John the Baptist is another figure who comes to mind. I suspect he’d be labelled as ‘bi-polar’ nowadays. Certainly he strides across the early pages of the Gospels full of manic fire as he calls down judgement on tyrannical King Herod and confidently proclaims Jesus as ‘the lamb of God who takes away the sin of the world!’ Next thing we know, John is in prison - sullen, alone, and not sure what to believe. “Are you the one we’ve been waiting for?” he asks of Jesus, “or do we look for someone else?” (Luke 7)

John of course not only acted bizarrely but dressed and ate and (no doubt) smelt like a crazy man as well. Yet the Lord Jesus said of John that ‘no man born of woman’ was greater than he! He was a little bit crazy, but one helluva guy! And the question is, would he have been an equally great man, and an equally effective man of God if he’d been more balanced as a human being?

This is the key question, so far as I’m concerned, as I’m guessing that it’s more than mere coincidence that the funniest, cleverest, godliest, and most effective people in our world seem to always be people who are struggling at a mental and emotional level!

I won’t bother going into case studies here, but I believe you’ll find that it’s true across the spectrum. Great artists, great thinkers, great comedians and great saints all tend to have this in common - they struggle.

They struggle with family, with friends, with a world that is not ready for their ideas, but most of all they struggle within themselves, and the question is whether their struggle is essential to their genius?

I remember reading a psychoanalysis of Martin Luther done by Erik Eriksson (the popular neo-Freudian psychologist). I have no idea whether Eriksson got Luther right, but the more important question for me is, if Eriksson had been Luther’s contemporary and if, through a series of sessions on the counselling coach, Erickson had been able to help the German priest resolve his struggles, would there have been a Protestant reformation?
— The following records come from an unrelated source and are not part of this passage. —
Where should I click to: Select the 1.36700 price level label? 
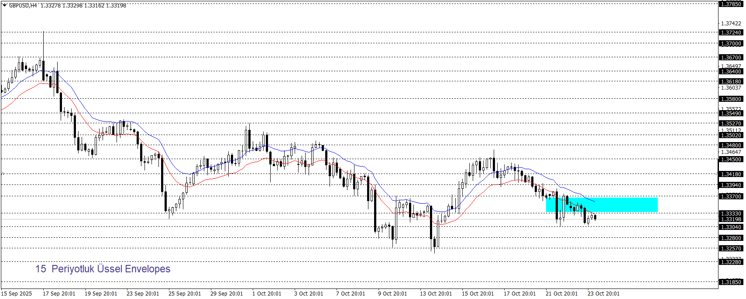pyautogui.click(x=730, y=57)
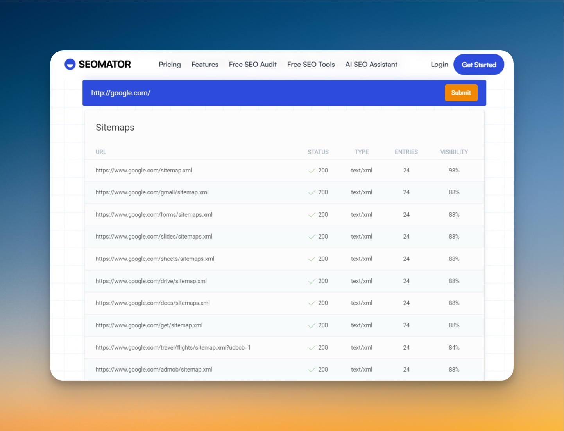Open the AI SEO Assistant page
This screenshot has width=564, height=431.
371,64
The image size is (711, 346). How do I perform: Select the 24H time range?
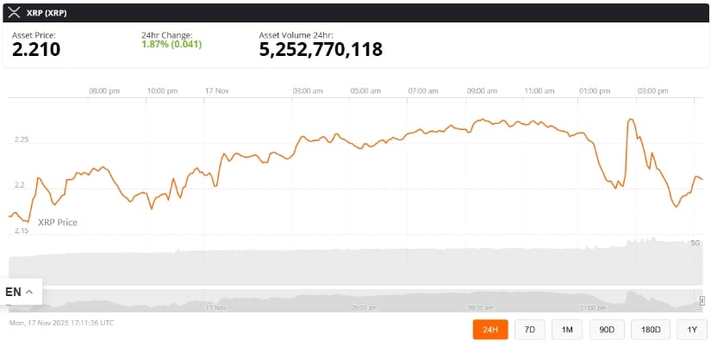pos(490,329)
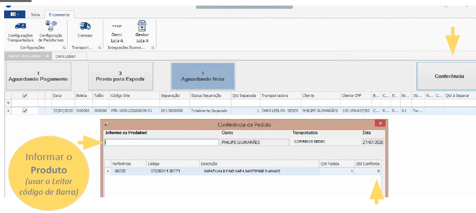Click the Conferência button

pyautogui.click(x=449, y=76)
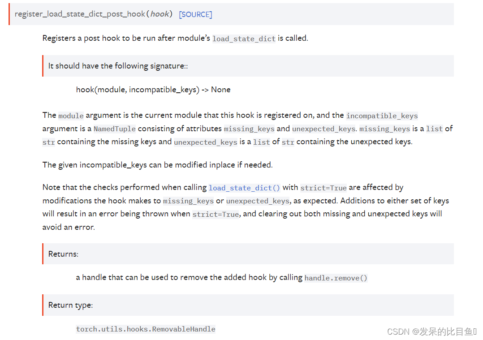This screenshot has height=340, width=483.
Task: Click the load_state_dict inline code in first sentence
Action: [244, 39]
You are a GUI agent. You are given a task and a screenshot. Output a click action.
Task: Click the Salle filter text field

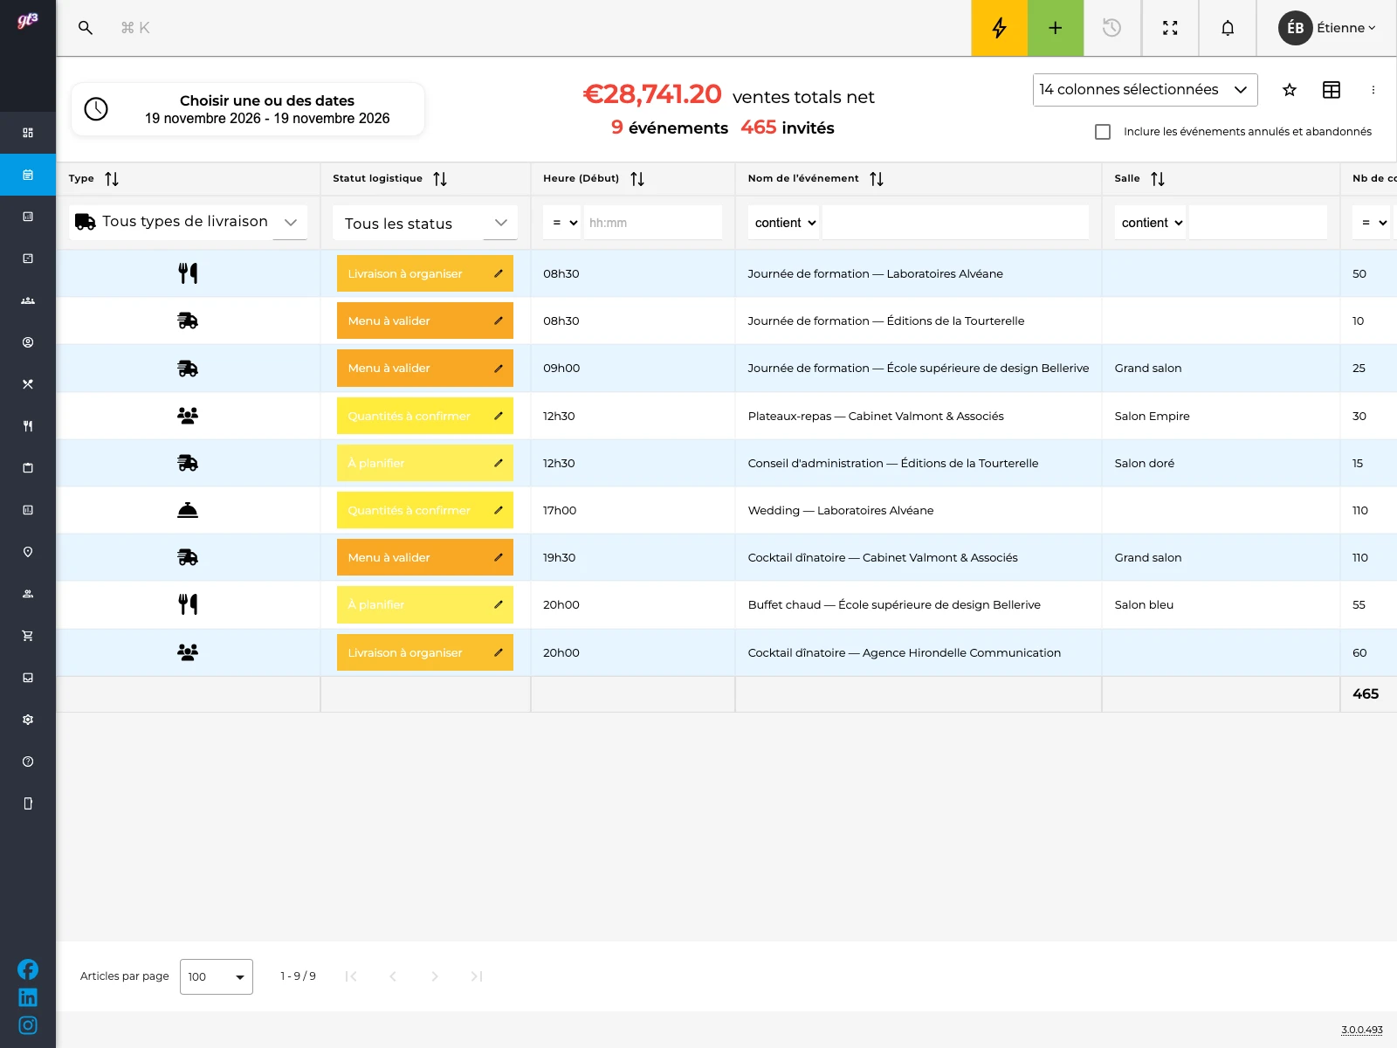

I’m not pretending I have the answer to this, and I’m certainly not wanting to suggest that mental illness is either a good thing or that it is always a prelude to greatness. But what I do want to suggest - to those of us who find life in this world to be a struggle - is that our pain and our potential for greatness may be deeply interlinked.

At any rate, no matter how we understand depression, there’s still room for the church to reform its ways when it comes to dealing with the depressed and mentally ill.

For a start, let’s get rid of this idea that the church is the community of the healed and the whole and replace it with an understanding of the church as ‘the fellowship of sinners who live by the Grace of God in the cross of Christ’ (Bonhoeffer [I think]).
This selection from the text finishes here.